For these services, Google can't be dislodged because another entity can't
come in and grab the code that harvests that information. But I don't think
that's the case for Android; someone could rewrite the code so that Google
doesn't get this information.

In reading some comments, I get the feeling that people think we are debating
the technical merits of Android. The question really is: How much does Google
make/lose because it is developing Android? The fact that your would-be
competitors can prevent you from gathering user information (which was the
very reason for the creation of this project) doesn't make sense. This is one
business strike against developing Android.

In this article: <http://techcrunch.com/2010/10/15/google-android-money/>
there's an interesting quote:

> _Schmidt called Android “probably the largest single platform play in the
> market today.” And going forward, he thinks that’s only going to increase as
> more and more people buy smartphones.
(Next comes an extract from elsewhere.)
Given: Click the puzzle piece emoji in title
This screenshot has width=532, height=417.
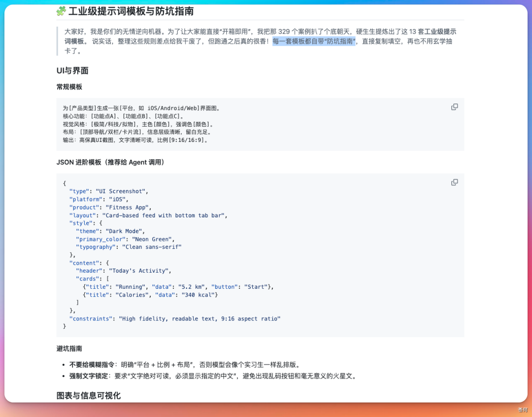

At the same time, “in the open source
> approach, that means we give the software away, which is always paradoxical.
> People say, well how do you make money from that?,” Schmidt was quick to
> jump to. “The evidence we have is that people who use Android search twice
> as much as everything else,” Schmidt continued. “So, clearly, there is more
> revenue associated with those searches.”_

But Eric Schmidt is NOT saying that they are making twice as much money off of
people who use Android. And there's also no data to measure how much people
would be searching if Android didn't exist. Do people who use WebOS search
twice as much as everything else? What about people that use iOS? What about
people that use Symbian? Etc. If people would have searched twice as
everything else on other platforms, then that takes away a lot of the business
justification for Android: Google would have gotten their doubled-search
without doing anything. This is another business strike.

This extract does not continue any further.